Well, in-hospital mortality was actually lower in the states than in England. Meanwhile, intervention rates and uptake of endovascular repair are lower in the UK than in the USA.

 

PETER:

And these are quite large patient numbers we’re talking about here aren’t they?

 

SARAH:

That’s right, nearly 12,000 patients with rAAA in England and nearly 24,000 in the USA.

 

PETER:

But, there were some similarities weren’t there…

 

SARAH:

Yes, the lowest mortalities for ruptured abdominal aortic aneurysm were in teaching hospitals with greater bed capacity and greater proportions of cases with endovascular repair and that was for both countries. Which all goes to show, that centres of excellent are paramount in this branch of medicine.

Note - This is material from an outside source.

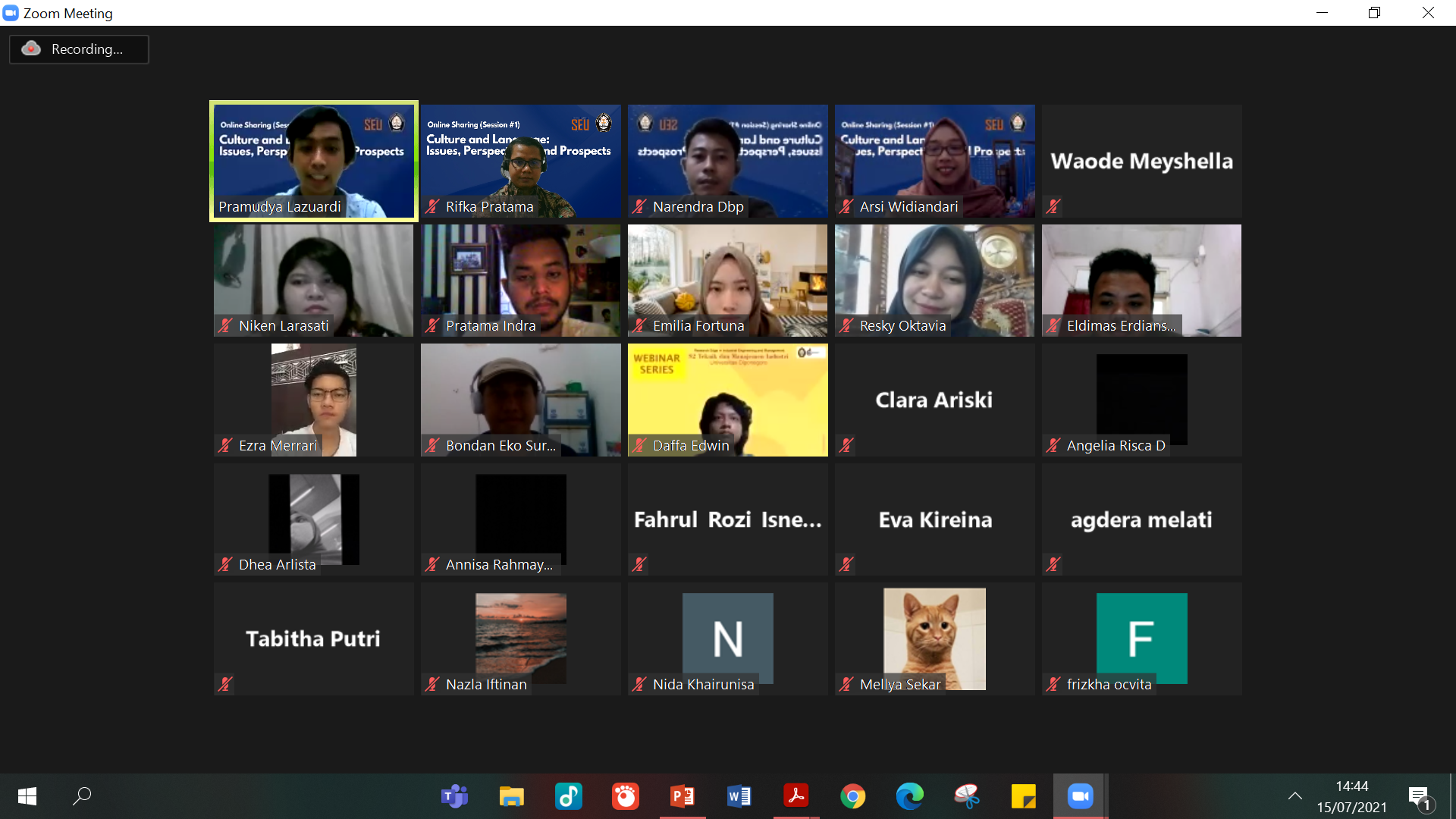Screen dimensions: 1456x819
Task: Open Adobe Acrobat taskbar icon
Action: pyautogui.click(x=795, y=796)
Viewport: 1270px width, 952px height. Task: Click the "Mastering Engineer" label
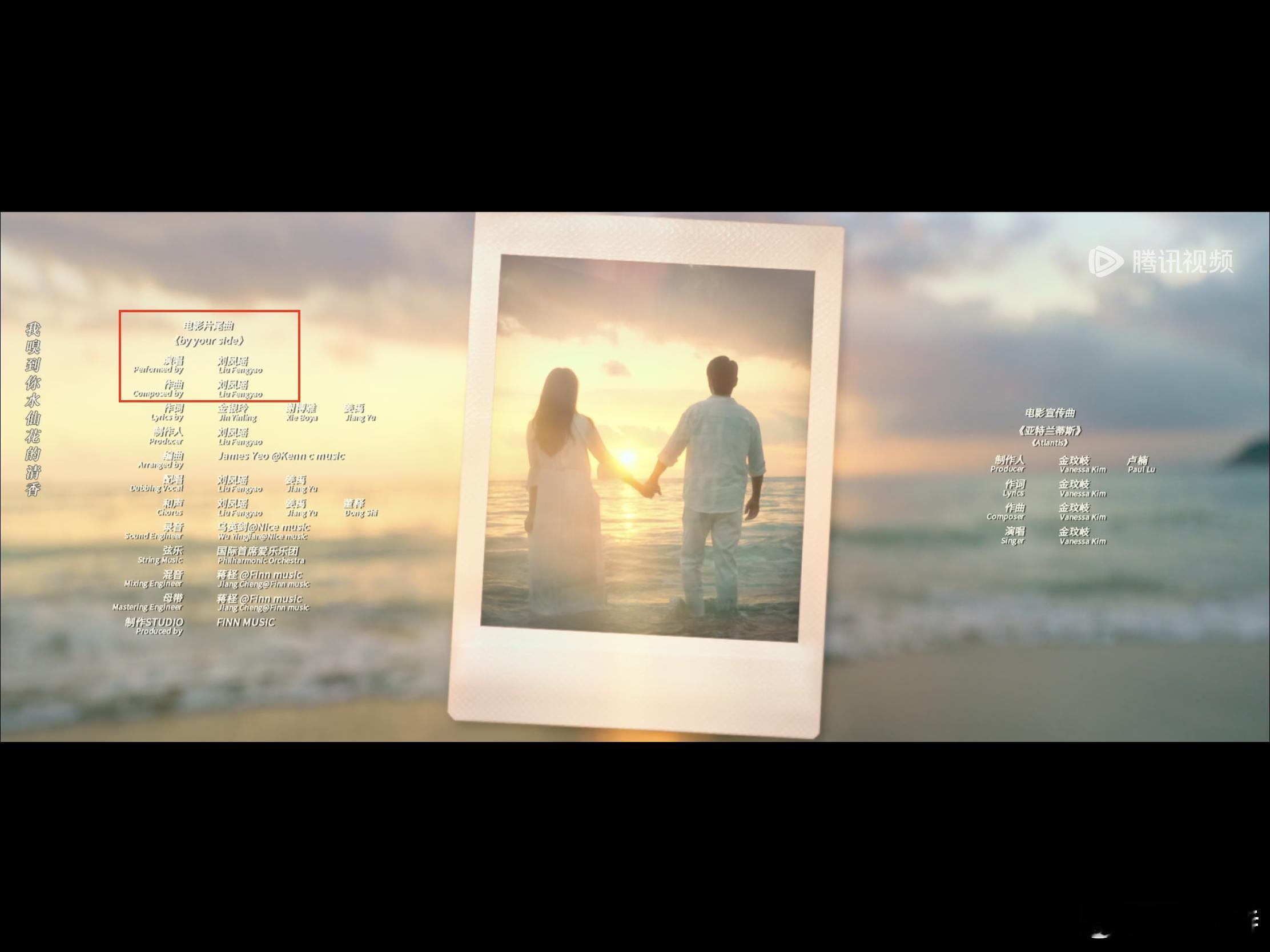pyautogui.click(x=147, y=607)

P5: Hemicraniectomy in older patients increased survival without severe disability  

 

PETER:

For older patients with malignant middle-cerebral-artery infarction, hemicraniectomy increased survival without severe disability, according to a randomised study looking at 13 centres across Germany, reported in the New England Journal of Medicine

 

SARAH:

Yes, 112 patients aged 60 years and older were assigned to either: conservative treatment in an intensive care unit or surgical treatment. Previous pooled analysis looking at younger patients had shown, surgery had a significant survival benefit. In this study, hemicraniectomy decreased mortality from about 70% to 33% at six months.

 

PETER:

Sounds encouraging for such a devastating disease. So what about the rates of disability then?

 

SARAH:

Well, 38% of the patients who had surgery survived without a severe disability versus 18% in the control group and the authors say this is regarded as acceptable:

 

UNTERBERG:

“If you ask these patients later on about their consent to the trial, more than 70% of patients and relatives say they would again participate in the trial and they accept the result of the treatment.” ‘15secs

 

SARAH:

That was lead study author professor Andreas Unterberg from Heidelberg University.

 

PETER:

So, what are the recommendations now then for these patients? Because despite the mortality benefit, survivors do still need some assistance with their daily bodily needs don’t they…

 

SARAH:

Yes, and professor Unterberg stressed that doctors need to communicate with patients and their relatives and caregivers alike:

 

UNTERBERG:

“You can talk to them and say well, we can at least reduce mortality by half, on the other hand, please also keep in mind that your disability may be significant. This is a concern and this has to be discussed with patients and the families and caregivers and whatsoever.” 

 

SARAH:

Andreas Unterberg from Germany.



B1: Children with glomerular kidney disease more likely to have hypertension as adults

 

PETER:

Finally, in brief:

Men who had glomerular disease when they were children were found to face double the risk of hypertension later in life in a study from Israel of 38 000 healthy young men published in JAMA. Even though their kidney disease had been completely resolved in childhood, it continued to have a long term effect, bringing a 13.6 per cent additional risk of hypertension, which the authors believe could be the result of kidney injury initiated during the childhood illness, and an early warning, perhaps, of further kidney disease to come.



And...

 

B2: Metabolomic biomarkers in serum and urine in women with preeclampsia

 

Predicting pre-eclampsia, now.  A set of biomarkers in blood and urine have been identified which are different in women who have pre-eclampsia as compared with those who don’t, and different again from women who are not pregnant.  The authors, from Norway, found biomarker abnormalities similar to those in cardiovascular and inflammatory diseases. They conclude that the observed differences could potentially help detect underlying preeclampsia phenotypes in urine and serum samples early, before they can go on to harm expectant mothers and their babies.